I’m not particularly religious. But a lot of people who aren’t particularly religious still trot themselves into church on Christmas and Easter…which happens to be today. People who only go to church on Christmas and Easter are dubbed “C-E Christians.”

I remember when I was a kid that I loved Easter. I loved my Easter basket. I REALLY loved rabbits like the Easter Bunny and the Cadbury Bunny…to the point where I eventually had a couple as pets. I never understood what all of that had to do with the stuff they taught me at church regarding Easter, but hey it was fun and there was candy.

Back then I never gave a lot of thought to it all. As I got older I found out that the Easter Bunny wasn’t real…it was kind of like finding out Santa Claus isn’t real. A rabbit could never deliver baskets to all the Christian children in the world in one night. Besides, how would he even get into the house?

And yet, even as I got older, I had no trouble believing an equally implausible story about how a man could be executed by the most cruel and torturous method ever invented on Friday and then walk out of his tomb (rolling a stone away) on Sunday morning. After all, all of the adults I knew claimed to believe it. It was not just a miracle but it was THE miracle that saved us from the eternal torment we deserved.

When I got to college, I learned some disturbing facts about the Jesus story. I had always heard that the Christians had placed the holiday of Easter at a particular time in order to supplant pagan fertility rituals usually celebrated around the same time..

But what I did not realize was that so many details of Jesus’s life — the virgin birth and the resurrection in particular — were unoriginal. The story of Jesus mirrors many stories that came hundreds of years before him…and it would make complete sense for someone interested in gaining a new convert in the pagan world to merely tack on these stories to the real life story of Jesus in order to make it more palatable for pagans.

During the period of the Roman Empire, history was simply not written the way we think of it today. There were no pure biographies…only legends and folklore that were intertwined with facts. It was even more true with religious texts. We can learn a lot about ancient history from these documents, but to suggest that they represent history in the same way that a biographer or historian would write history today ignores their context.

Imagine someone from the future picking up a copy of Major League and thinking of it as a documentary about baseball. It was a comedic farce and never intended to be an historical film…even though there really was a baseball team called the Cleveland Indians.

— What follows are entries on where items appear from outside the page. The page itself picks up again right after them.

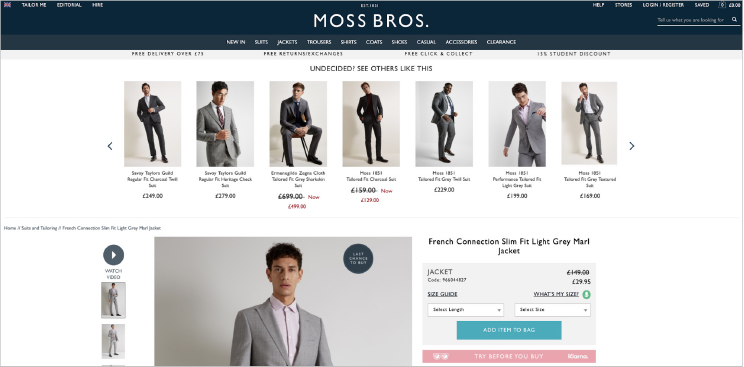Open the Select Size dropdown
This screenshot has height=367, width=744.
(552, 310)
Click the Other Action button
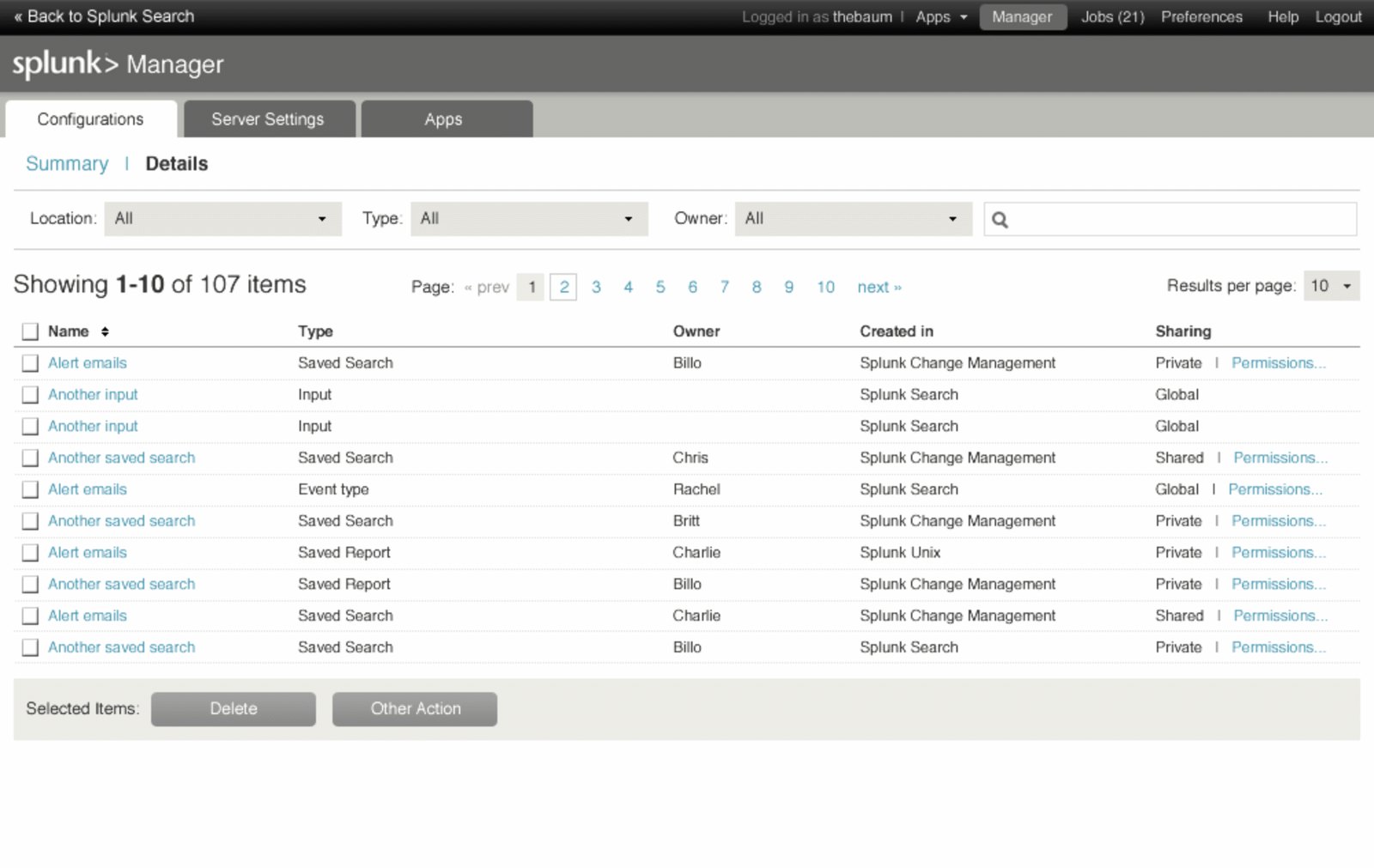 point(415,709)
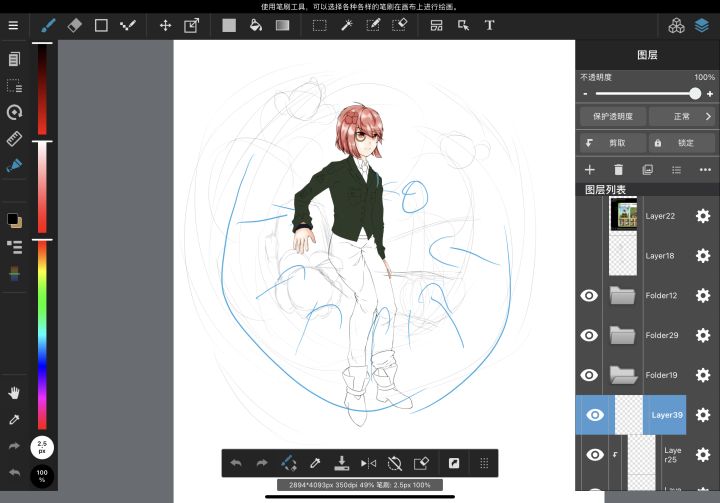Open settings gear for Layer22

click(703, 216)
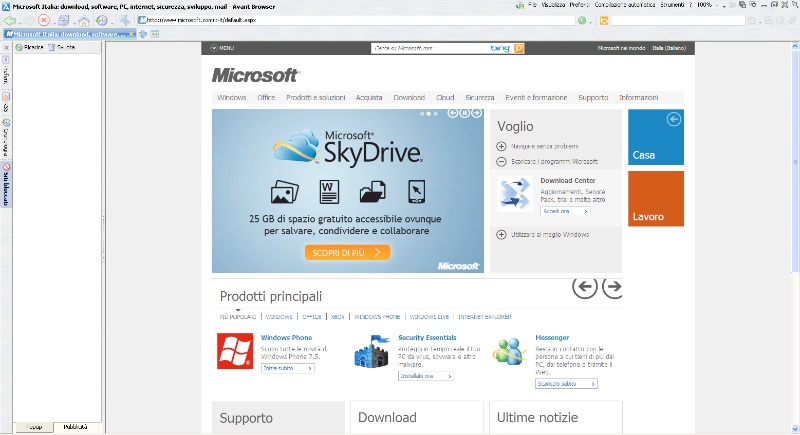Click the browser Back arrow button

[x=9, y=20]
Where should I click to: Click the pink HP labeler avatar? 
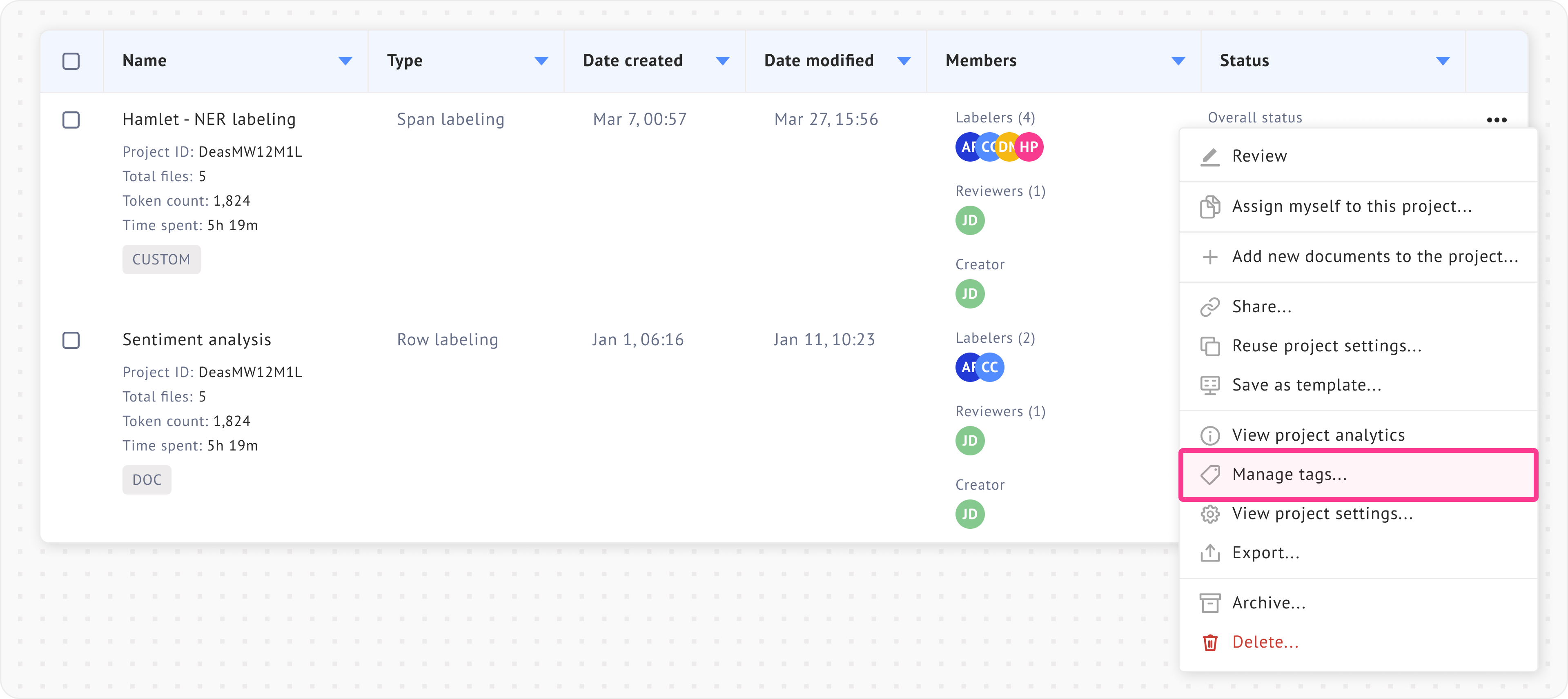point(1029,147)
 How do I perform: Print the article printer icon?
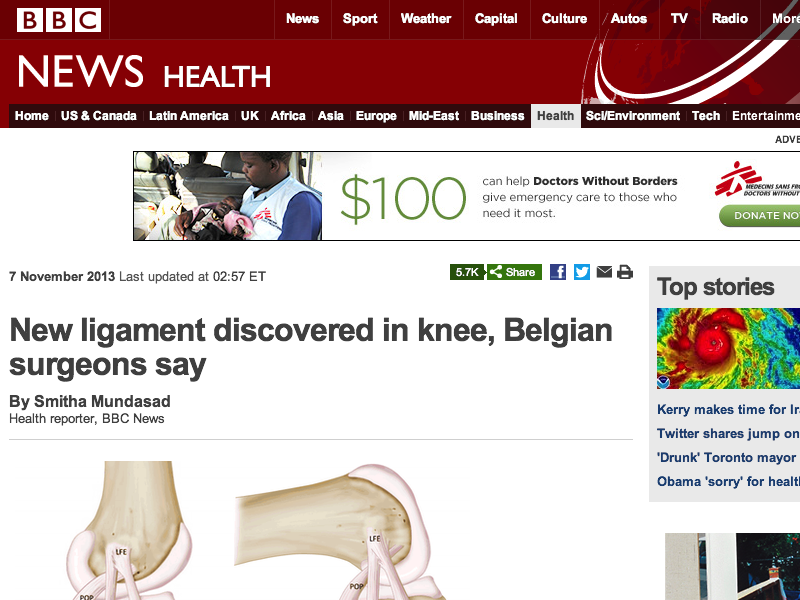click(625, 272)
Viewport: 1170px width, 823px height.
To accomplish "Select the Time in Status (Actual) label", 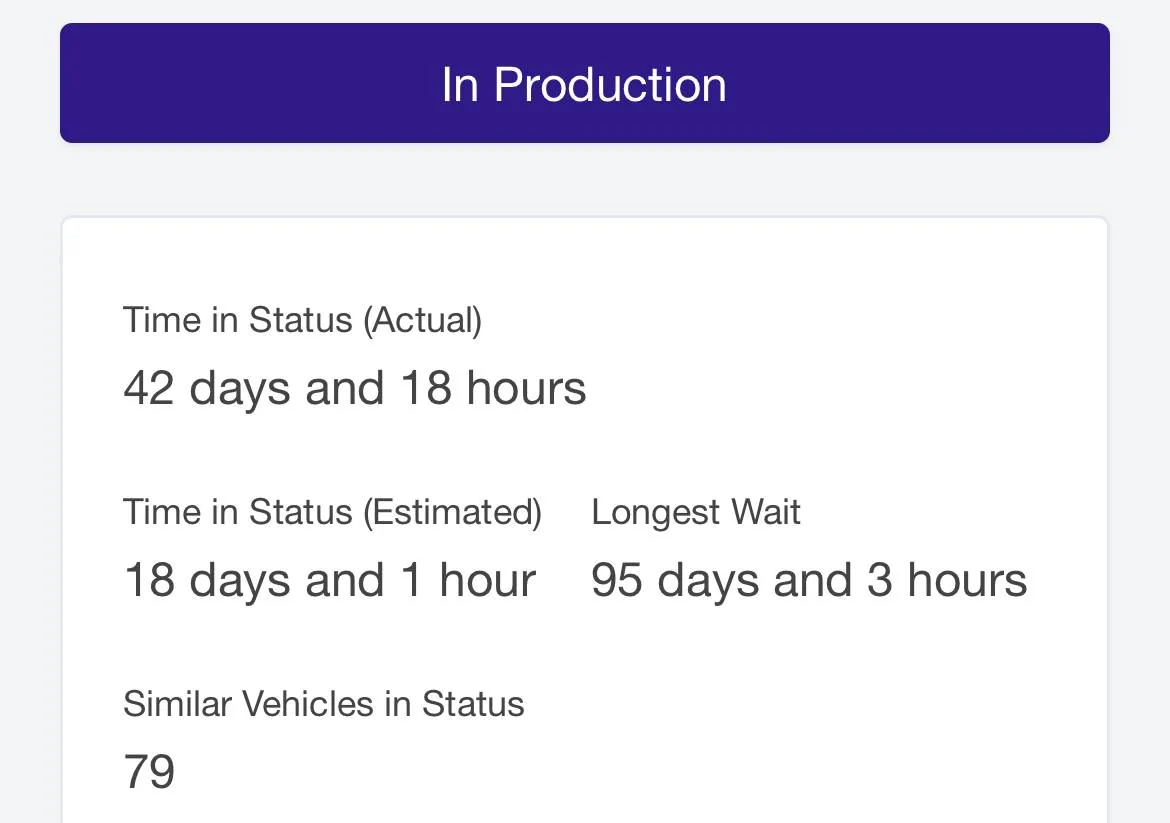I will [302, 320].
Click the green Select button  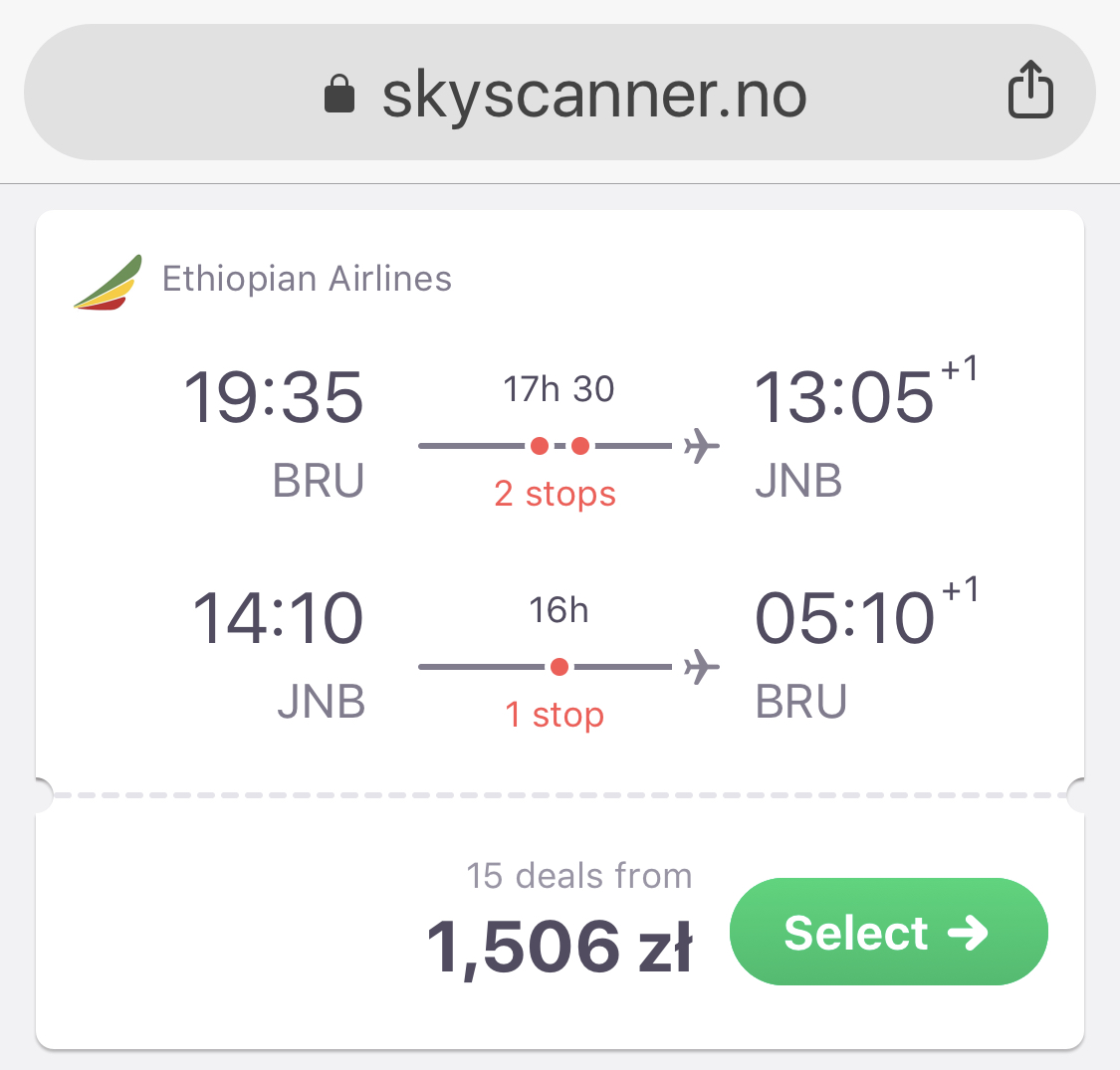889,932
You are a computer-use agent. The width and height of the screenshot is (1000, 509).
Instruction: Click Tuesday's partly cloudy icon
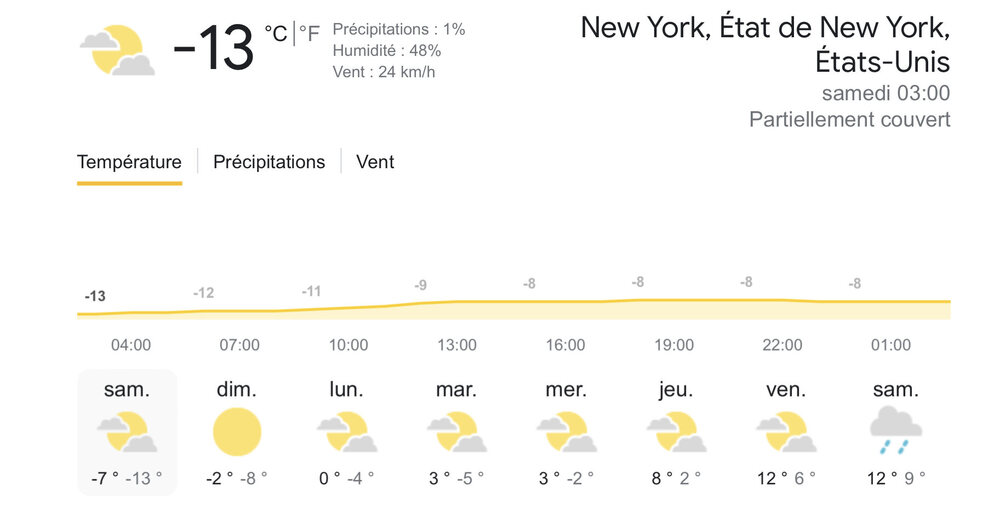pos(456,432)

Resurrection in the ancient world was a symbol for the new fertility that came with each spring. It turns out the rabbit and the eggs are more closely aligned with the original meaning of Easter than the stories about Jesus are.

Indeed, these two stories of virgin birth and resurrection that comprise Christmas and Easter are the two most ridiculous stories in all of Christianity.

The last time I attended church, it was on Christmas Eve of 2005. I thought it was a nice tradition. It was my idea. However, once I got there, all I could feel was anger at the myths that these leaders were spreading and reinforcing as if they were historical facts. The same thing happens at Easter, and that is precisely why I cannot attend anymore.